• _Problem to solve_:
Transcribe only what runs from the line containing "The image size" through the final line below, exactly, and leave every picture out.

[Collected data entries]
━━━━━━━━━━━━━━━━━━━━━━━━━━━━━━

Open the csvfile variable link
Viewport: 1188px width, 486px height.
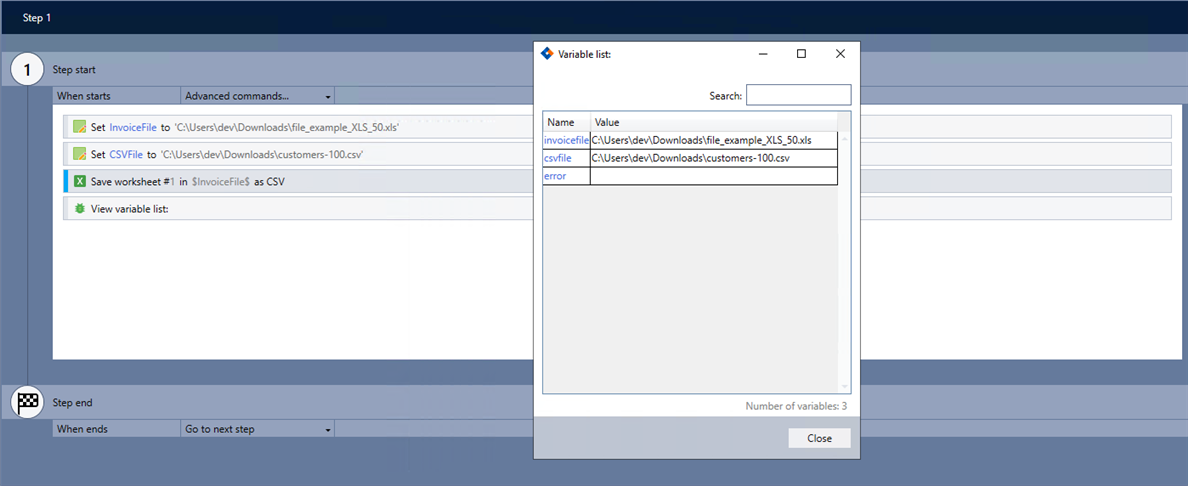(x=558, y=158)
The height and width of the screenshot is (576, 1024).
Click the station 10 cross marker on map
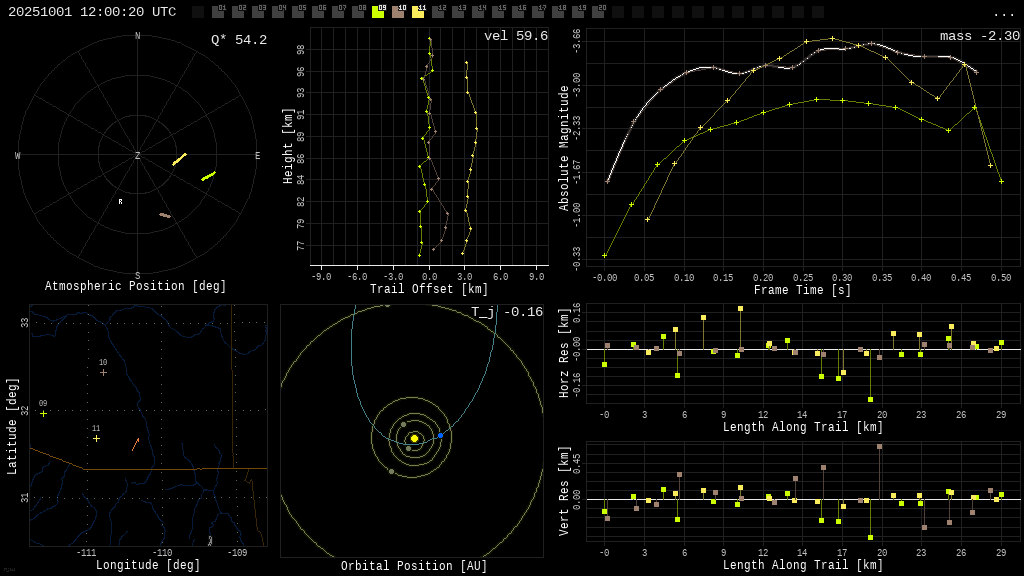103,372
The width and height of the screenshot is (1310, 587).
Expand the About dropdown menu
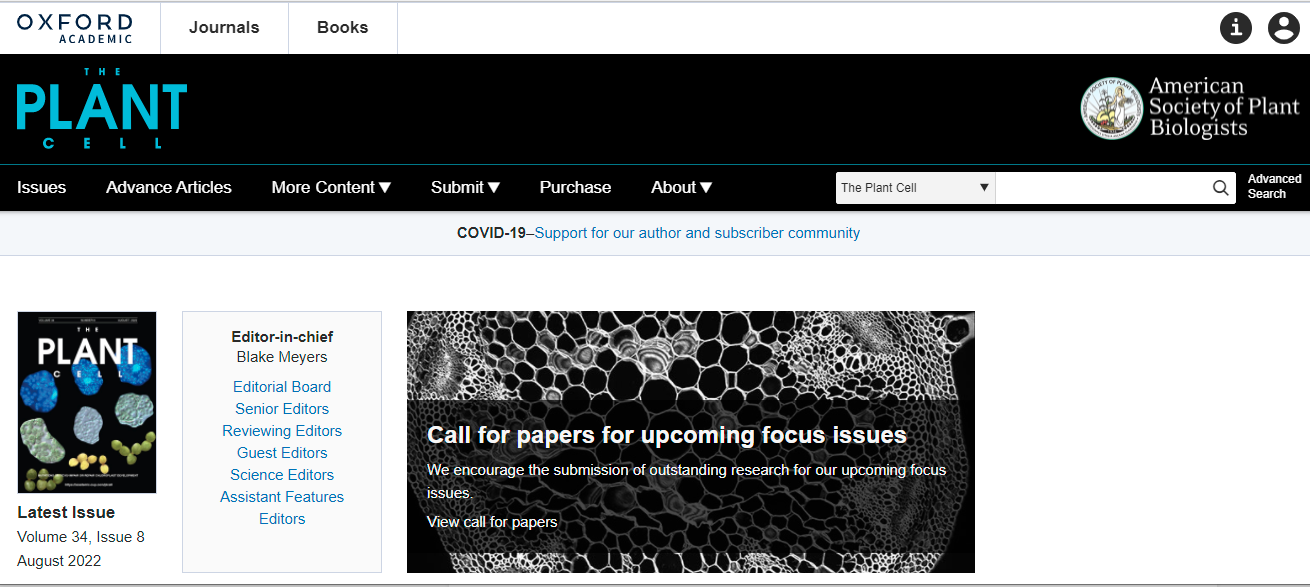point(681,188)
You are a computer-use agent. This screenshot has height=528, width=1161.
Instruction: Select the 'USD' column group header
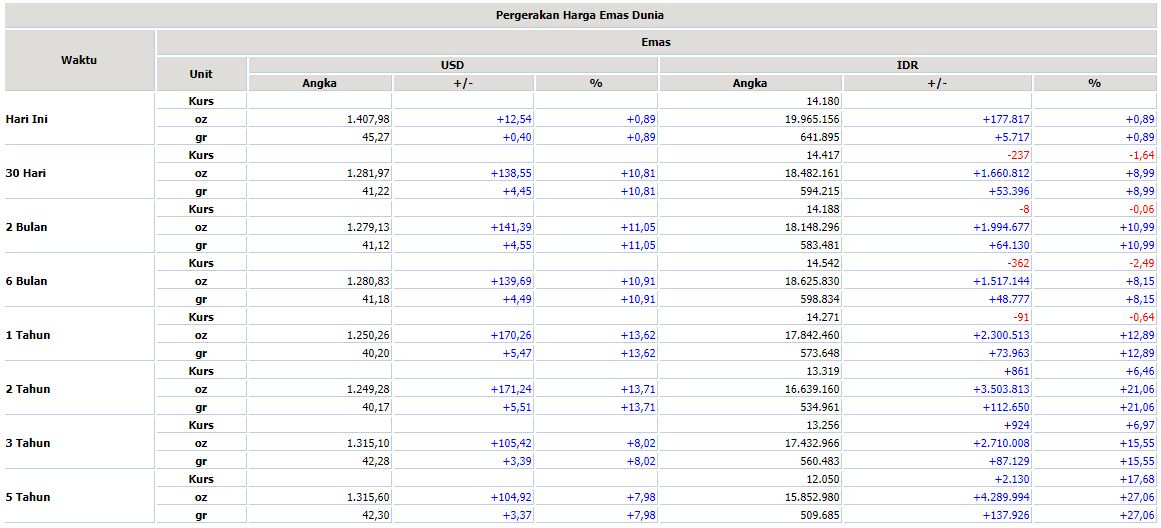(453, 65)
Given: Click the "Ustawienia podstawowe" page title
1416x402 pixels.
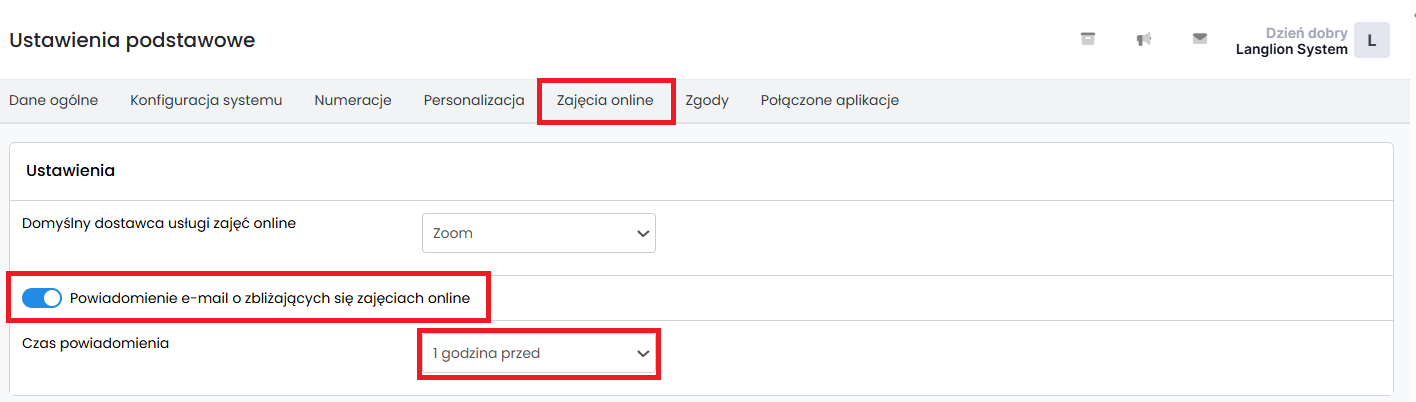Looking at the screenshot, I should click(132, 40).
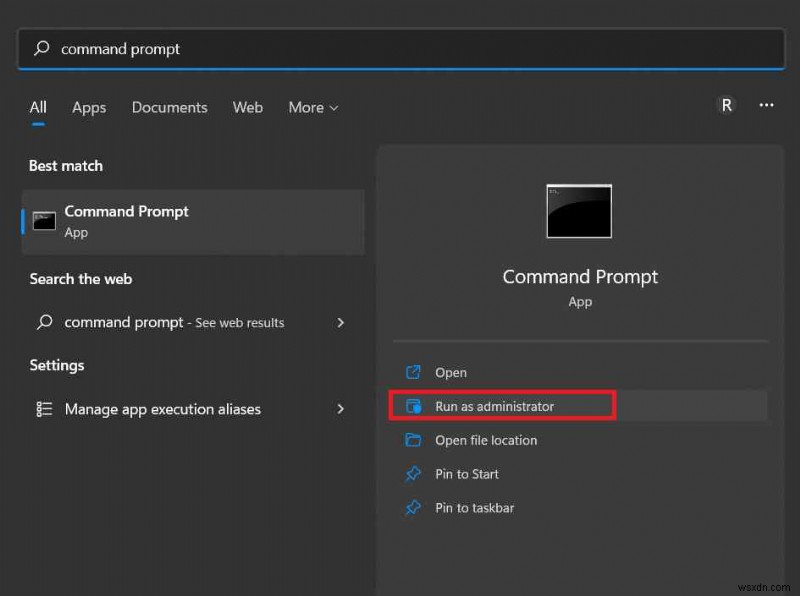Image resolution: width=800 pixels, height=596 pixels.
Task: Select the Run as administrator icon
Action: (x=414, y=406)
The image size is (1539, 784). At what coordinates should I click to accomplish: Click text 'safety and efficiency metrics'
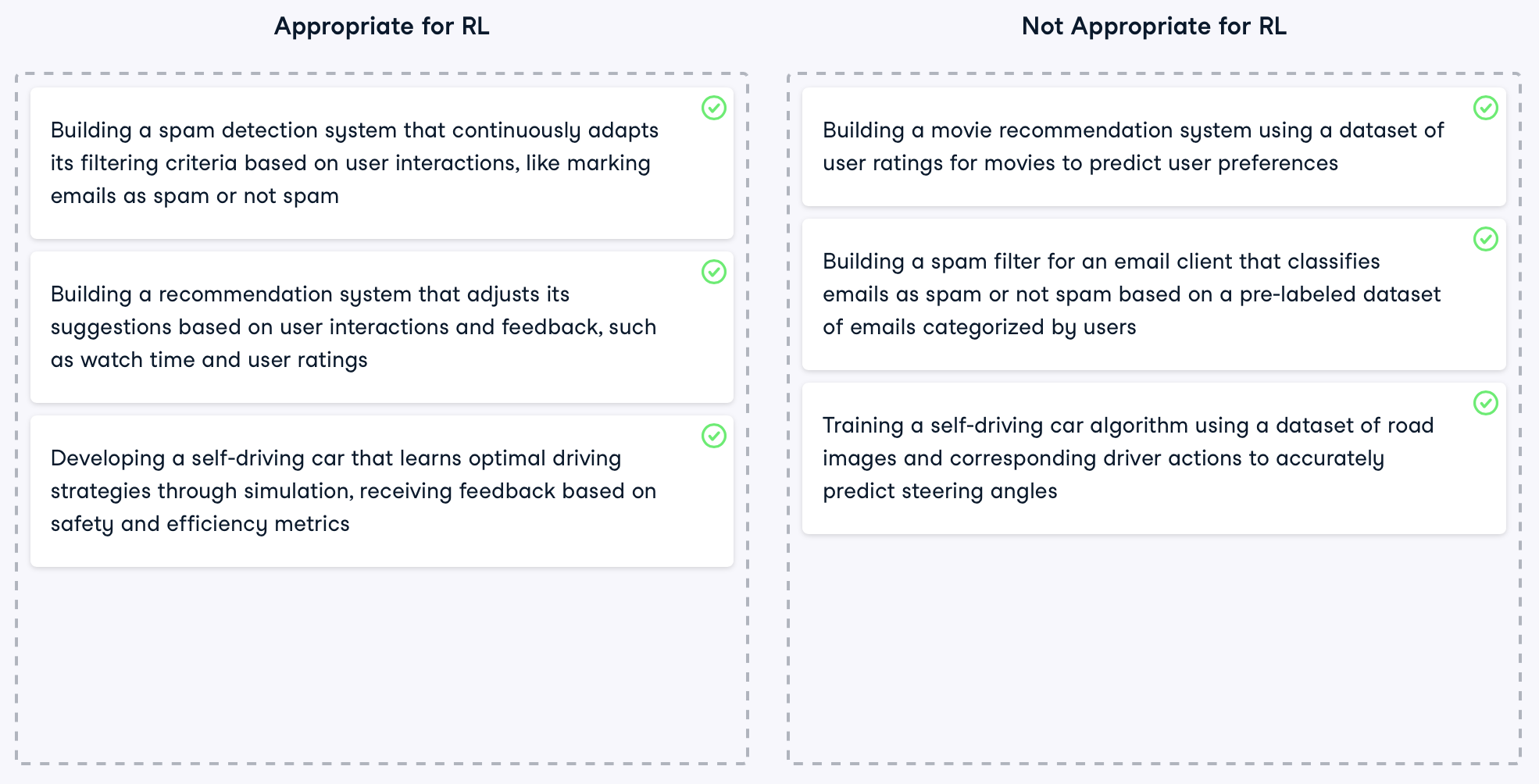(x=200, y=524)
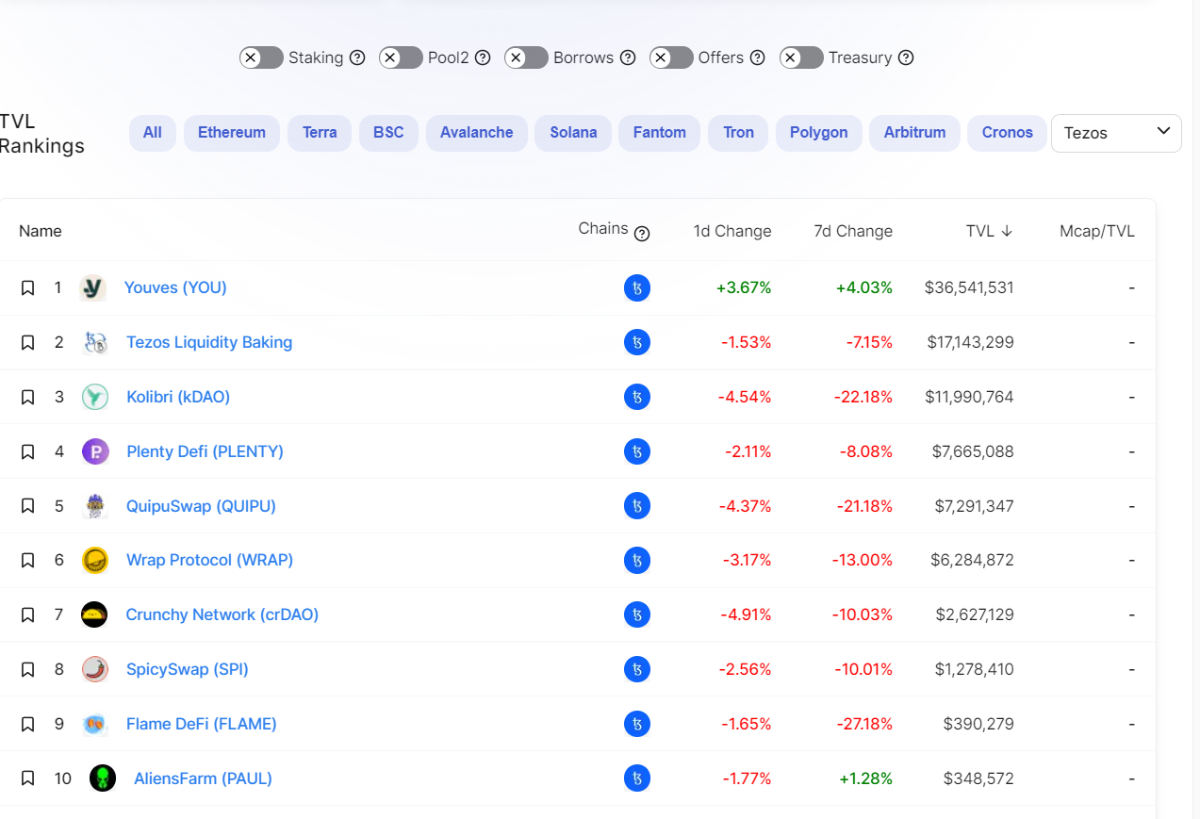Image resolution: width=1200 pixels, height=819 pixels.
Task: Sort by the 7d Change column header
Action: pyautogui.click(x=853, y=231)
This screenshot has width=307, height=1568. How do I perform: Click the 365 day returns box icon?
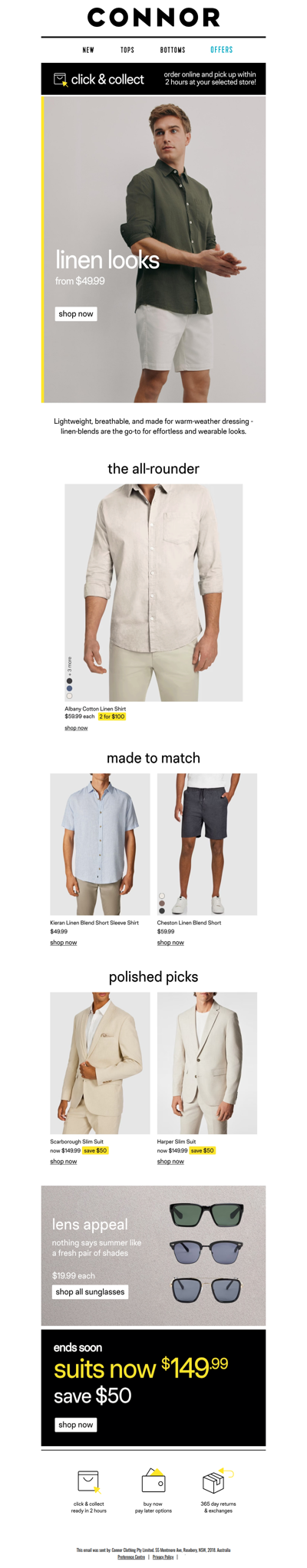click(217, 1480)
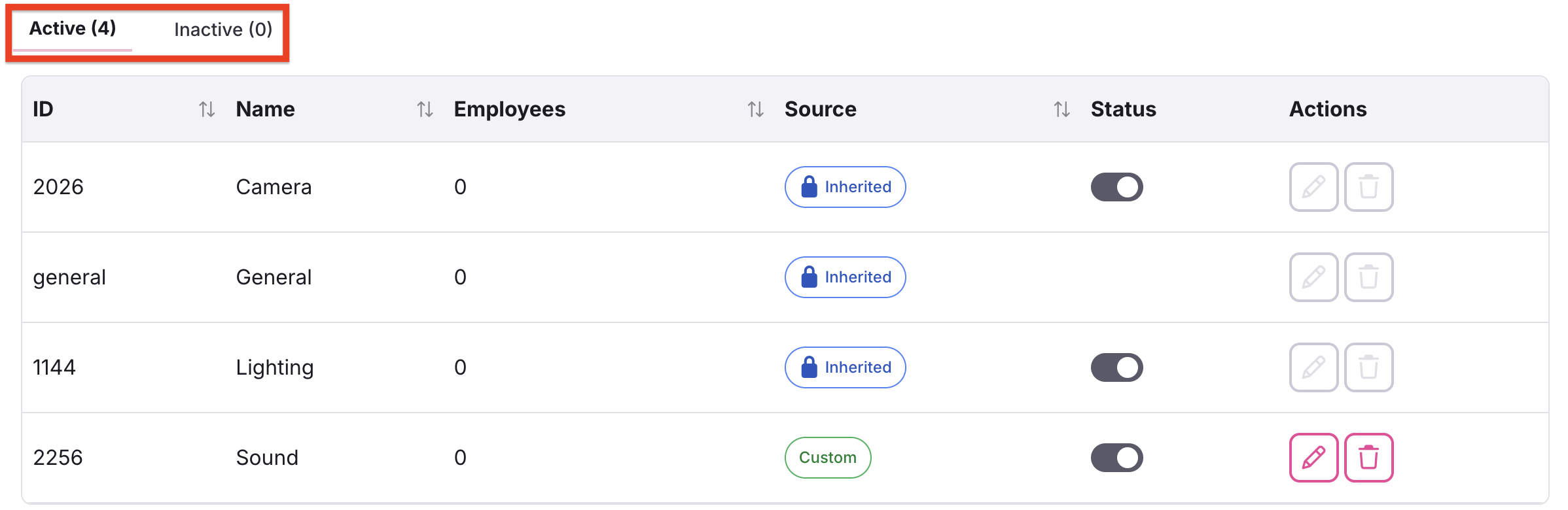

━━━━━━━━━━━━━━━━━━━━━━━━━━━━━━

• _Result for this task_:
The image size is (1539, 784). At what coordinates should I click to accomplish: Click text 'safety and efficiency metrics'
(x=200, y=524)
Image resolution: width=1200 pixels, height=819 pixels.
Task: Sort by the 7d Change column header
Action: pyautogui.click(x=853, y=231)
This screenshot has width=307, height=1568. How do I perform: Click the 365 day returns box icon?
click(217, 1480)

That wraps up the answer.